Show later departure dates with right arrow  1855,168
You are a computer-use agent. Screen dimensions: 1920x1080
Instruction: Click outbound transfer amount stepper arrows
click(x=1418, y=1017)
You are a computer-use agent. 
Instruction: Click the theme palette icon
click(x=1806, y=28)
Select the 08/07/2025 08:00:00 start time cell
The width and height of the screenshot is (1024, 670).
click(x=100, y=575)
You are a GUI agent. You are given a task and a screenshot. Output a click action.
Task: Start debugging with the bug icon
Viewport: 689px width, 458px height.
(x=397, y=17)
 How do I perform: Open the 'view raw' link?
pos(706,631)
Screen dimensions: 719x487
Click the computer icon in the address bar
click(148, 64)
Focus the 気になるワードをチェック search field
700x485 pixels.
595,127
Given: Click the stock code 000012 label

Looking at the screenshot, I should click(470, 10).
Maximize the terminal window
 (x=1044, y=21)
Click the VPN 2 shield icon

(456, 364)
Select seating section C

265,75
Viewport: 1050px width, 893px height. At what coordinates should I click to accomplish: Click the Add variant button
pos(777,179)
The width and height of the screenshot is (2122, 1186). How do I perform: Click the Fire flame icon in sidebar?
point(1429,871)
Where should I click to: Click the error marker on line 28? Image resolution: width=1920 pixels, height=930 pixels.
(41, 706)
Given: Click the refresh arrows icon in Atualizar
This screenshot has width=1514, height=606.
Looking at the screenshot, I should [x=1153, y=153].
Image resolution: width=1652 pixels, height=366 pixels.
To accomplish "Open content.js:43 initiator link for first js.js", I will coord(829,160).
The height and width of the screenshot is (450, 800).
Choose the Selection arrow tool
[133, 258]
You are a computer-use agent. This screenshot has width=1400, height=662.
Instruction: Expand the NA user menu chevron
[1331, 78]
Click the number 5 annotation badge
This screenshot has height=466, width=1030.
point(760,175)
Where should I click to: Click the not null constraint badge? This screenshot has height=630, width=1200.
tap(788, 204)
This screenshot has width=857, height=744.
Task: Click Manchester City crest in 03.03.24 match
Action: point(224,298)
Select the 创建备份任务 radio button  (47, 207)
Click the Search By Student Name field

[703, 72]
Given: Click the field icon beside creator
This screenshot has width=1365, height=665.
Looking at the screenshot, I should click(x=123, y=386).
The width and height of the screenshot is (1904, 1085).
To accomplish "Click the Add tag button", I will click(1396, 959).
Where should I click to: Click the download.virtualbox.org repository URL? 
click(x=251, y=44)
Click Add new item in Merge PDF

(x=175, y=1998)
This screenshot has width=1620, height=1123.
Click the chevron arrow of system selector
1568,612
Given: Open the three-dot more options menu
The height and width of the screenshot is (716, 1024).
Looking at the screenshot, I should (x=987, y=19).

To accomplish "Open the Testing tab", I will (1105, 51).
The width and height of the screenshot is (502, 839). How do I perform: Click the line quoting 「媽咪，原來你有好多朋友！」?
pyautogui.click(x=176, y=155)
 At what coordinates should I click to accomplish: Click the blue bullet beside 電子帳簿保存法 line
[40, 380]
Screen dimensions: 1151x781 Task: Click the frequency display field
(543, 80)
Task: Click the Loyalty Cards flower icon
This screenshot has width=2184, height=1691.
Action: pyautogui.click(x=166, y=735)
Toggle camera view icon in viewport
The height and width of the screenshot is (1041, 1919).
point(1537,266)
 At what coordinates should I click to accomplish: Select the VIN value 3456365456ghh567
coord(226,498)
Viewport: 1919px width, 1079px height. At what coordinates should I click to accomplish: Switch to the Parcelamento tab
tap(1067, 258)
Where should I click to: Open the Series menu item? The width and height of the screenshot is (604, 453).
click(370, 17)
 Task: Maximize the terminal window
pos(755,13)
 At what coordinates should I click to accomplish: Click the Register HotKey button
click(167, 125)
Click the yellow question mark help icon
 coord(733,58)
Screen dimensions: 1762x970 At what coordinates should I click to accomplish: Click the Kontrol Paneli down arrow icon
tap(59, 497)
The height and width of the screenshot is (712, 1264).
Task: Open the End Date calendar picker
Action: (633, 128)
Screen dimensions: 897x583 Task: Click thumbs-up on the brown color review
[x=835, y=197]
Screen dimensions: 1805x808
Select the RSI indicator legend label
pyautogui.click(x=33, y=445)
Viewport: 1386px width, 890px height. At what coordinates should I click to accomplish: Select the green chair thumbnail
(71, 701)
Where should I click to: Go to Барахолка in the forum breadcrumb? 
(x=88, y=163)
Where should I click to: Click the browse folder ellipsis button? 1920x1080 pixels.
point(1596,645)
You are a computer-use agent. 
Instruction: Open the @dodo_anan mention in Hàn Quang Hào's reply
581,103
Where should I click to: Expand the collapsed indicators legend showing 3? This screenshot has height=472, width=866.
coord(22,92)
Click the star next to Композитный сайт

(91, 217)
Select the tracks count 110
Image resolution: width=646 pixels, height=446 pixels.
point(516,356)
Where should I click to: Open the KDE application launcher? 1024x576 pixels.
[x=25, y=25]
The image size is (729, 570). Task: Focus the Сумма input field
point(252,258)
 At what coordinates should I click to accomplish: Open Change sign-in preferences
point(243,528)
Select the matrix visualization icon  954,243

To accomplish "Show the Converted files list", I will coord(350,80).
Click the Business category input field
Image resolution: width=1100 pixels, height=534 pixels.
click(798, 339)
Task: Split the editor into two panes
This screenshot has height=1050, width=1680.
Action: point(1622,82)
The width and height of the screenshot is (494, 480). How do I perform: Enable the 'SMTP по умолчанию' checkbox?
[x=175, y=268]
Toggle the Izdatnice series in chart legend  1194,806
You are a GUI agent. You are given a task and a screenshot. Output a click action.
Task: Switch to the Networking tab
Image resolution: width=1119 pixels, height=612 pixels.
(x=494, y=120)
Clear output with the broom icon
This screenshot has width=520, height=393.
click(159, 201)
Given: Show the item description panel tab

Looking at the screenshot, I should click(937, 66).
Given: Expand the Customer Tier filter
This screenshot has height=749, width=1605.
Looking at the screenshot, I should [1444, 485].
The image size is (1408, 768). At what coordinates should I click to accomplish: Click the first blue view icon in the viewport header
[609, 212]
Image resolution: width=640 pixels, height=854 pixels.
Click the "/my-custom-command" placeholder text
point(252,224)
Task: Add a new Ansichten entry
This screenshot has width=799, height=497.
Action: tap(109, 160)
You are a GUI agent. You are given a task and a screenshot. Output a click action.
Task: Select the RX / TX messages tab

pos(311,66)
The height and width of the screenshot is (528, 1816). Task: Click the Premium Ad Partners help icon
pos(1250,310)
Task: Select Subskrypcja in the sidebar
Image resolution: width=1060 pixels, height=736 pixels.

--

Exercise prompt ::
Please copy all of the material above word for word, keeping every line unchanged.

Written solution ::
Show later departure dates with right arrow  1855,168
You are a computer-use agent. Screen dimensions: 1920x1080
Instruction: Click outbound transfer amount stepper arrows
click(x=1418, y=1017)
You are a computer-use agent. 
Instruction: Click the theme palette icon
click(x=1806, y=28)
Select the 08/07/2025 08:00:00 start time cell
The width and height of the screenshot is (1024, 670).
click(x=100, y=575)
You are a GUI agent. You are given a task and a screenshot. Output a click action.
Task: Start debugging with the bug icon
Viewport: 689px width, 458px height.
(x=397, y=17)
 How do I perform: Open the 'view raw' link?
pos(706,631)
Screen dimensions: 719x487
Click the computer icon in the address bar
click(148, 64)
Focus the 気になるワードをチェック search field
700x485 pixels.
595,127
Given: Click the stock code 000012 label

Looking at the screenshot, I should click(470, 10).
Maximize the terminal window
 (x=1044, y=21)
Click the VPN 2 shield icon

(456, 364)
Select seating section C

265,75
Viewport: 1050px width, 893px height. At what coordinates should I click to accomplish: Click the Add variant button
pos(777,179)
The width and height of the screenshot is (2122, 1186). How do I perform: Click the Fire flame icon in sidebar?
point(1429,871)
Where should I click to: Click the error marker on line 28? Image resolution: width=1920 pixels, height=930 pixels.
(41, 706)
Given: Click the refresh arrows icon in Atualizar
This screenshot has width=1514, height=606.
Looking at the screenshot, I should [x=1153, y=153].
Image resolution: width=1652 pixels, height=366 pixels.
To accomplish "Open content.js:43 initiator link for first js.js", I will coord(829,160).
The height and width of the screenshot is (450, 800).
Choose the Selection arrow tool
[133, 258]
You are a computer-use agent. This screenshot has width=1400, height=662.
Instruction: Expand the NA user menu chevron
[1331, 78]
Click the number 5 annotation badge
This screenshot has height=466, width=1030.
point(760,175)
Where should I click to: Click the not null constraint badge? This screenshot has height=630, width=1200.
tap(788, 204)
This screenshot has width=857, height=744.
Task: Click Manchester City crest in 03.03.24 match
Action: point(224,298)
Select the 创建备份任务 radio button  (47, 207)
Click the Search By Student Name field

[703, 72]
Given: Click the field icon beside creator
This screenshot has width=1365, height=665.
Looking at the screenshot, I should click(x=123, y=386).
The width and height of the screenshot is (1904, 1085).
To accomplish "Click the Add tag button", I will click(1396, 959).
Where should I click to: Click the download.virtualbox.org repository URL? 
click(x=251, y=44)
Click Add new item in Merge PDF

(x=175, y=1998)
This screenshot has width=1620, height=1123.
Click the chevron arrow of system selector
1568,612
Given: Open the three-dot more options menu
The height and width of the screenshot is (716, 1024).
Looking at the screenshot, I should (x=987, y=19).

To accomplish "Open the Testing tab", I will (1105, 51).
The width and height of the screenshot is (502, 839). How do I perform: Click the line quoting 「媽咪，原來你有好多朋友！」?
pyautogui.click(x=176, y=155)
 At what coordinates should I click to accomplish: Click the blue bullet beside 電子帳簿保存法 line
[40, 380]
Screen dimensions: 1151x781 Task: Click the frequency display field
(543, 80)
Task: Click the Loyalty Cards flower icon
This screenshot has width=2184, height=1691.
Action: pyautogui.click(x=166, y=735)
Toggle camera view icon in viewport
The height and width of the screenshot is (1041, 1919).
point(1537,266)
 At what coordinates should I click to accomplish: Select the VIN value 3456365456ghh567
coord(226,498)
Viewport: 1919px width, 1079px height. At what coordinates should I click to accomplish: Switch to the Parcelamento tab
tap(1067, 258)
Where should I click to: Open the Series menu item? The width and height of the screenshot is (604, 453).
click(370, 17)
 Task: Maximize the terminal window
pos(755,13)
 At what coordinates should I click to accomplish: Click the Register HotKey button
click(167, 125)
Click the yellow question mark help icon
 coord(733,58)
Screen dimensions: 1762x970 At what coordinates should I click to accomplish: Click the Kontrol Paneli down arrow icon
tap(59, 497)
The height and width of the screenshot is (712, 1264).
Task: Open the End Date calendar picker
Action: (633, 128)
Screen dimensions: 897x583 Task: Click thumbs-up on the brown color review
[x=835, y=197]
Screen dimensions: 1805x808
Select the RSI indicator legend label
pyautogui.click(x=33, y=445)
Viewport: 1386px width, 890px height. At what coordinates should I click to accomplish: Select the green chair thumbnail
(71, 701)
Where should I click to: Go to Барахолка in the forum breadcrumb? 
(x=88, y=163)
Where should I click to: Click the browse folder ellipsis button? 1920x1080 pixels.
point(1596,645)
You are a computer-use agent. 
Instruction: Open the @dodo_anan mention in Hàn Quang Hào's reply
581,103
Where should I click to: Expand the collapsed indicators legend showing 3? This screenshot has height=472, width=866.
coord(22,92)
Click the star next to Композитный сайт

(91, 217)
Select the tracks count 110
Image resolution: width=646 pixels, height=446 pixels.
point(516,356)
Where should I click to: Open the KDE application launcher? 1024x576 pixels.
[x=25, y=25]
The image size is (729, 570). Task: Focus the Сумма input field
point(252,258)
 At what coordinates should I click to accomplish: Open Change sign-in preferences
point(243,528)
Select the matrix visualization icon  954,243

To accomplish "Show the Converted files list", I will coord(350,80).
Click the Business category input field
Image resolution: width=1100 pixels, height=534 pixels.
click(798, 339)
Task: Split the editor into two panes
This screenshot has height=1050, width=1680.
Action: point(1622,82)
The width and height of the screenshot is (494, 480). How do I perform: Enable the 'SMTP по умолчанию' checkbox?
[x=175, y=268]
Toggle the Izdatnice series in chart legend  1194,806
You are a GUI agent. You are given a task and a screenshot. Output a click action.
Task: Switch to the Networking tab
Image resolution: width=1119 pixels, height=612 pixels.
(x=494, y=120)
Clear output with the broom icon
This screenshot has width=520, height=393.
click(159, 201)
Given: Show the item description panel tab

Looking at the screenshot, I should click(937, 66).
Given: Expand the Customer Tier filter
This screenshot has height=749, width=1605.
Looking at the screenshot, I should [1444, 485].
The image size is (1408, 768). At what coordinates should I click to accomplish: Click the first blue view icon in the viewport header
[609, 212]
Image resolution: width=640 pixels, height=854 pixels.
Click the "/my-custom-command" placeholder text
point(252,224)
Task: Add a new Ansichten entry
This screenshot has width=799, height=497.
Action: tap(109, 160)
You are a GUI agent. You are given a task and a screenshot. Output a click action.
Task: Select the RX / TX messages tab

pos(311,66)
The height and width of the screenshot is (528, 1816). Task: Click the Premium Ad Partners help icon
pos(1250,310)
Task: Select Subskrypcja in the sidebar
Image resolution: width=1060 pixels, height=736 pixels.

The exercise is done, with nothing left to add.